Azerbaijan has accused France of not doing enough to calm tensions in the South Caucasus. 

The rebuke comes as French Foreign Minister Catherine Colonna arrived in the region on Wednesday amid renewed arguments between Azerbaijan and Armenia over the long-disputed region of Nagorno-Karabakh.

The two countries have fought two wars over the mountainous enclave of Karabakh, and after the latest bout of fighting in 2020, Moscow brokered a ceasefire. 

France has a large Armenian minority, and President Emmanuel Macron has sought to retain Paris's influence over resolving the decades-long Karabakh conflict.

But in the Azeri capital Baku on Thursday, Azerbaijan's Foreign Minister Jeyhun Bayramov spoke to reporters alongside Colonna claiming that France has not used its influence with Armenia.

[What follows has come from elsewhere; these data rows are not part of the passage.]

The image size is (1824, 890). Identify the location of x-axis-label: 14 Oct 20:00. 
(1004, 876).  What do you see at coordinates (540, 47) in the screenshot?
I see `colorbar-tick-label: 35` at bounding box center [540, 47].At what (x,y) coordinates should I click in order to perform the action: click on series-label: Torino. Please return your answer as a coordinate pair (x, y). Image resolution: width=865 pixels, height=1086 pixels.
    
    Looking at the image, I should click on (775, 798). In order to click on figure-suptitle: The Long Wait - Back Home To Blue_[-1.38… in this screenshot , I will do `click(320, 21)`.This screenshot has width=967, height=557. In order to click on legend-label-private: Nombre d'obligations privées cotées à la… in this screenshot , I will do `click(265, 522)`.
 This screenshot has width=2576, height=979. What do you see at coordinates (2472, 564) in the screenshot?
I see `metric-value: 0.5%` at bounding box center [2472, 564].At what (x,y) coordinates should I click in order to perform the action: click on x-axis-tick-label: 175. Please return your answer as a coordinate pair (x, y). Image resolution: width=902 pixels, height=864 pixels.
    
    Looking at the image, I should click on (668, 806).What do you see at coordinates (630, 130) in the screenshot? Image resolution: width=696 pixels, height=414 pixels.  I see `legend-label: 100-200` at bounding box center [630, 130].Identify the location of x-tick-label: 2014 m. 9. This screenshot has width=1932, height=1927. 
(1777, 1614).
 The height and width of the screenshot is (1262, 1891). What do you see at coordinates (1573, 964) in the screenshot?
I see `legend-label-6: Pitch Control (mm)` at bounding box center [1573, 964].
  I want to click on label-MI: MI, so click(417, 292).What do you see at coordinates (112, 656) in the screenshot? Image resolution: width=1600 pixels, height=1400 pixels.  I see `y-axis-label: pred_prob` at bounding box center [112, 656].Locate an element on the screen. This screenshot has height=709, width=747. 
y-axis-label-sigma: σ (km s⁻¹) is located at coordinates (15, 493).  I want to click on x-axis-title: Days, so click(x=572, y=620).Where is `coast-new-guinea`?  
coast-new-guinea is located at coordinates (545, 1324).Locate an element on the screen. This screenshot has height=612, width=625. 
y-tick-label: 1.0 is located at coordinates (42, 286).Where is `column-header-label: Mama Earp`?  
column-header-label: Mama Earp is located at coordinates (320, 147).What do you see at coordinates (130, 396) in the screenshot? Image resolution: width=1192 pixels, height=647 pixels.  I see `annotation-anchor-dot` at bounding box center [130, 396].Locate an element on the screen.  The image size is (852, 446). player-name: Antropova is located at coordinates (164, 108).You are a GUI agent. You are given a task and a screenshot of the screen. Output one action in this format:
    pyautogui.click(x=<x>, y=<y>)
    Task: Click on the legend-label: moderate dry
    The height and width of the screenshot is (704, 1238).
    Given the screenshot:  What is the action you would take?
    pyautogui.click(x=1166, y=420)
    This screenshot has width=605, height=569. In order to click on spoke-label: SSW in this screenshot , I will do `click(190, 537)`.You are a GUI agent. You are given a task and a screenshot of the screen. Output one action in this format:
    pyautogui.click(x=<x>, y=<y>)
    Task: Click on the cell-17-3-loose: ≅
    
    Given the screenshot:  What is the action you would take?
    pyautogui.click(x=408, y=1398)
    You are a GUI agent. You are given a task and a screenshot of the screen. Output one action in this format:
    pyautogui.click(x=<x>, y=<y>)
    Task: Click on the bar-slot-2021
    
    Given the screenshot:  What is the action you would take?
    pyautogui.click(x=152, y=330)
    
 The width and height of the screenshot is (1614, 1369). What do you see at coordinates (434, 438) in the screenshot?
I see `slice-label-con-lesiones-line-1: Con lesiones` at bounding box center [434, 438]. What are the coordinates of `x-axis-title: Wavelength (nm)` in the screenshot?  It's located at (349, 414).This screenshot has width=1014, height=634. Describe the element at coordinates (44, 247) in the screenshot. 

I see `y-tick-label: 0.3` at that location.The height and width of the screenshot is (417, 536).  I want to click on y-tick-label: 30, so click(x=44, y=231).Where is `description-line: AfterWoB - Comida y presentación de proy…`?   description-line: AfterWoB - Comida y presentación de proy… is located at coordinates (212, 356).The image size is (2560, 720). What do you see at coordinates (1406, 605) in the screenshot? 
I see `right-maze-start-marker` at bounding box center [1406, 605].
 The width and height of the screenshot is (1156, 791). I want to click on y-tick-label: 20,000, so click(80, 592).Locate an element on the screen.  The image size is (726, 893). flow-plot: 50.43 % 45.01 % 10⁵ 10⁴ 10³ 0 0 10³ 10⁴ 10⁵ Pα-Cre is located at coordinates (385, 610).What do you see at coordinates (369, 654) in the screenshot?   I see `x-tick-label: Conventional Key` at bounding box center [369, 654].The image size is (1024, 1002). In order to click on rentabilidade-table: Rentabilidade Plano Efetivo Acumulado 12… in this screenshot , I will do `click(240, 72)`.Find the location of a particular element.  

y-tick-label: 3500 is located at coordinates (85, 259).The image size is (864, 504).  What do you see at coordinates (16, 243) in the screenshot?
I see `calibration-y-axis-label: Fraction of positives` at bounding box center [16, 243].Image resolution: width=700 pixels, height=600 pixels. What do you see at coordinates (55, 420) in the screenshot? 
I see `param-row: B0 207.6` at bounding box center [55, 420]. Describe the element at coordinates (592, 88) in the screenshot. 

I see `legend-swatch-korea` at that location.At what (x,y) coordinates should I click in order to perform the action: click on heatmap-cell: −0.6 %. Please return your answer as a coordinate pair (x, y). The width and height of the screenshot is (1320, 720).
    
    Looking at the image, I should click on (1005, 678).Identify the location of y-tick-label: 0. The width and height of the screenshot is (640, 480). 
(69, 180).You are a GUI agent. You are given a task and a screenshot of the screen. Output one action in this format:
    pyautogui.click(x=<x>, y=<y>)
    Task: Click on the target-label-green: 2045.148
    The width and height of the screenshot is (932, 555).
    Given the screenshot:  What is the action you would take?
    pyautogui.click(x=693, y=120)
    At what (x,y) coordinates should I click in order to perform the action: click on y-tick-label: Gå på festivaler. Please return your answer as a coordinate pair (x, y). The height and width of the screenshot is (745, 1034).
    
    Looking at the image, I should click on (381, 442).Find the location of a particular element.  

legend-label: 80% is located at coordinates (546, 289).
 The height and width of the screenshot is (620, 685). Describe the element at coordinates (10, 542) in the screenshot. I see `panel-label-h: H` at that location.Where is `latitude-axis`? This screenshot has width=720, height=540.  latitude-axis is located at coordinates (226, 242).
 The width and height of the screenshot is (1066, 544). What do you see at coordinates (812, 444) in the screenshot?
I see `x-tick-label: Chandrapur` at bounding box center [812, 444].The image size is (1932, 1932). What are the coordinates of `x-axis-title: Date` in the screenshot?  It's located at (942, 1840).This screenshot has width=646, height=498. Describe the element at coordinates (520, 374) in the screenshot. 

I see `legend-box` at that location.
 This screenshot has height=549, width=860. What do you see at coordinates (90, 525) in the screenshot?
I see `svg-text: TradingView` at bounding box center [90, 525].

 "Over these past years, France has never appealed to Armenia," said Bayramov.

Although France is one of the international mediators in the conflict, Baku and Moscow have recently accused Paris of undermining the peace process.

However, the French foreign minister said that while she believed peace is still possible, Azerbaijan and Armenia could do better in trying to end the conflict.

"Progress towards peace requires the renunciation of the use of force and even the threat of force," said Colonna, "and this is a message that applies to both parties. I could also refer to rhetoric that feeds distrustful behaviours where we need to find the path of trust."

Ongoing tensions fuel mistrust

The latest tensions between the two countries flared up last weekend when Azerbaijan set up a checkpoint on the Lachin corridor, the only land link between Armenia and Azerbaijan's Armenian-majority region. 

On Thursday, Bayramov said that Azerbaijan had every right to set up the checkpoint on "its territory" and the move was in line with its constitution.

He accused Armenia of using the land link to bring in "arms and ammunition" to Karabakh.

Earlier in the day Armenian Prime Minister Nikol Pashinyan called for "a wider international presence" in Karabakh and the Lachin corridor.

He has repeatedly accused Russian peacekeepers of failing to protect ethnic Armenians living in the breakaway region.